I don’t want a C/C++ build system to automatically fetch and build third party dependencies for me and especially not install. That just raises questions. Rhetorical and not to be answered or picked apart examples: “Where’s it going to put them? Are they static or shared? Do they have compatible licenses for how they’ll be used? What’s the provenance of their code? Is it a fixed in time secure hash specific revision or is it going to get the package with the latest security updates? Did you just download code from the internet and execute it when I typed build?” My point is more that we shouldn’t make anyone ever have to raise such questions towards us. Those are problems we cannot solve.

I agree that is decidedly not a definition of modern. Just like the C programming language. A C build system is not a dependency management system. A C build system is not a package management system. Keep those separate. Continue to require people to have the libraries necessary to build already on their system. If someone wants to provide convenient ways to solve obtaining CPython dependencies, good for them, but it still belongs outside of our build system.

I realize much of the high level language world lives with those concepts intertwined (including Python with pip). Designing and maintaining a C/C++ library distribution, build, and packaging system is not our void to fill within the CPython project.

tiran · January 2, 2022, 10:43am

Or use my script builddep.sh.

erlendaasland · January 2, 2022, 10:48am

… or .github/workflows/posix-deps-apt.sh from the CPython repo.

malemburg · January 3, 2022, 10:57am

FWIW, I would not want a build mechanism to automatically install
3rd party dependencies during a build run.

This should always be the responsibility of the system maintainer and
not happen implicitly by a build tool that is not fully integrated
into the OS packaging mechanism.

But I think we’re diverging from the original idea.
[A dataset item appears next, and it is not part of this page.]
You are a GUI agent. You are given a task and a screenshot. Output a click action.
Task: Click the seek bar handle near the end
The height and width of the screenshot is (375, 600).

The key argument
for a new build system has to be lowered maintainance efforts for
the core devs.

If I look at an existing CMake based build system for Python such
as e.g. GitHub - python-cmake-buildsystem/python-cmake-buildsystem: A cmake buildsystem for compiling Python
this doesn’t really strike me as easier to maintain.

It does provide a few extra features, but are those relevant enough
to warrant the learning curve and possible destabilization of Python’s
build system on less mainstream platforms ?

kfsone · January 4, 2022, 1:35am

Well, it is and it isn’t: mea-culpa the deliberate, obnoxious choice of a pristine Docker image with just dev-essential installed.

On the other hand it’s not the packages themselves (e.g zlib) missing, it’s the -dev packages that need to be installed, and in some cases you also need to be careful about which versions of those packages you have (hence including the OpenSSL line at the end)/install.

“Wen ah wer a lad”, I’m fairly sure that they weren’t separated like that…

rumages around box of ancient slackware drives and gets bitten by either an IDE connector or sharp pointy teeth

kfsone · January 4, 2022, 1:50am

These seem to be contradictory statements.

This is a little like walking onto an aircraft and having the stewardess frown at you and say “If we were mean’t to fly, wouldn’t god have given us wings”. You don’t need to

precisely because that’s the problem insert not-autoconf build system solves for you.

FetchContent — CMake 3.22.1 Documentation
cpm-cmake/CPM.cmake: CMake’s missing package manager. A small CMake script for setup-free, cross-platform, reproducible dependency management. (github.com)

It’s simply an execution of the concept of vendoring as it’s been implemented in other languages (rust, golang, etc)

[edit]

This is also exactly what python’s own packaging systems - pip, anaconda etc - do by default when a binary is not available.